#### Textabschnitt
==========

Es ist eine bemerkenswerte Schlagzeile: 90 Millionen Dollar stecken der chinesische Tech-Konzern Tencent, die Liechtensteiner Privatbank LGT und der von Twitter-Mitgründer Ev Williams gestarteten VC Obvious Ventures in das Flugtaxi-Startup Lilium aus Gilching bei München. Im Gespräch mit NGIN Mobility verrät Mitgründer und CEO Daniel Wiegand, wie die Leuchtturmfinanzierung zustande kam, was das Unternehmen erreichen will und worin die Schwierigkeiten im Geschäft liegen. 

Daniel, eine Finanzierung von 90 Millionen Dollar, das ist selten in Deutschland. Wie seid Ihr an Tencent gekommen? Der chinesische Konzern ist in Deutschland bisher ja kaum aufgetreten.

==========

[Daten zur Position von Wörtern und Elementen]
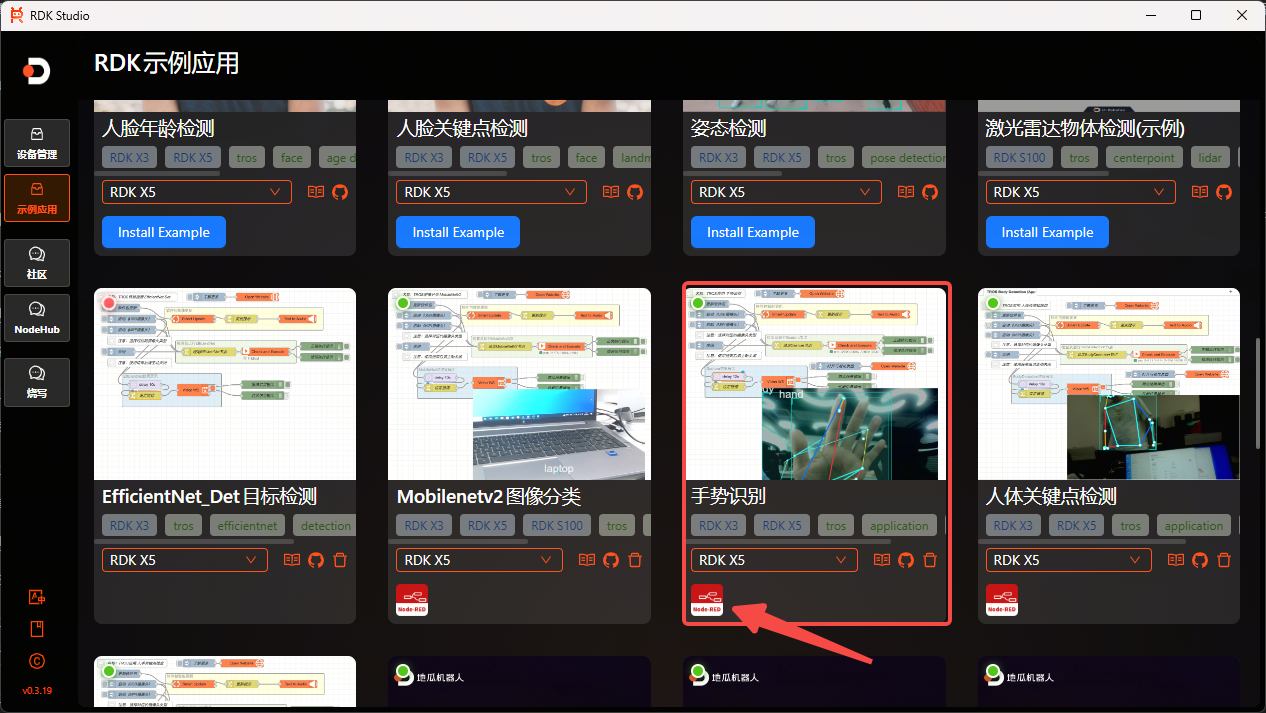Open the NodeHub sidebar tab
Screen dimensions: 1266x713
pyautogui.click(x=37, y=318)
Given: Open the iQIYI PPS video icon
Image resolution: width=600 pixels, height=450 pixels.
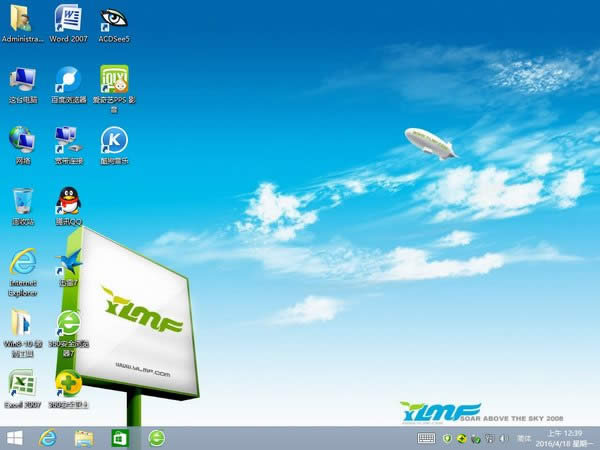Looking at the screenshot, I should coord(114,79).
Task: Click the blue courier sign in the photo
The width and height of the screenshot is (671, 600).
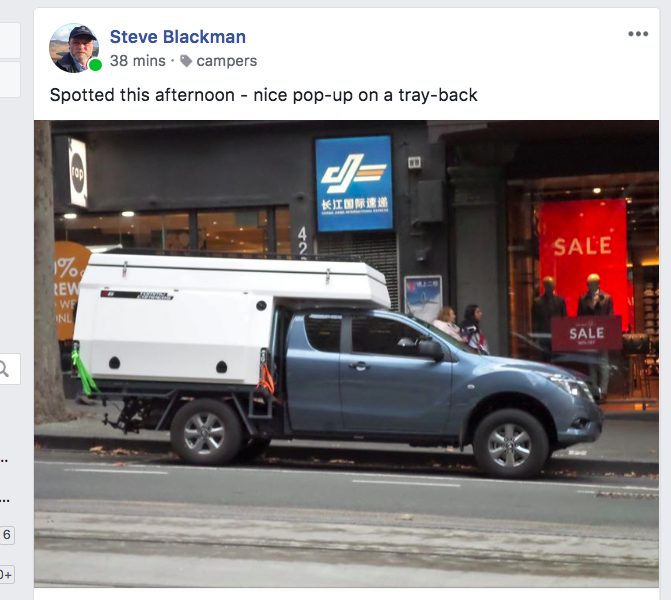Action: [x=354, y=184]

==========

Beantworten Sie anhand des Textabschnitts diese Fragen:
(a) Wie viel Geld fließt in das Flugtaxi-Startup Lilium?
(b) In welchem Ort hat Lilium seinen Sitz?
(c) Wie oft ist Tencent laut der Frage an Daniel Wiegand bisher in Deutschland aufgetreten?
Für die Bearbeitung werden die Daten nicht benötigt.

(a) 90 Millionen Dollar.
(b) In Gilching bei München.
(c) Kaum.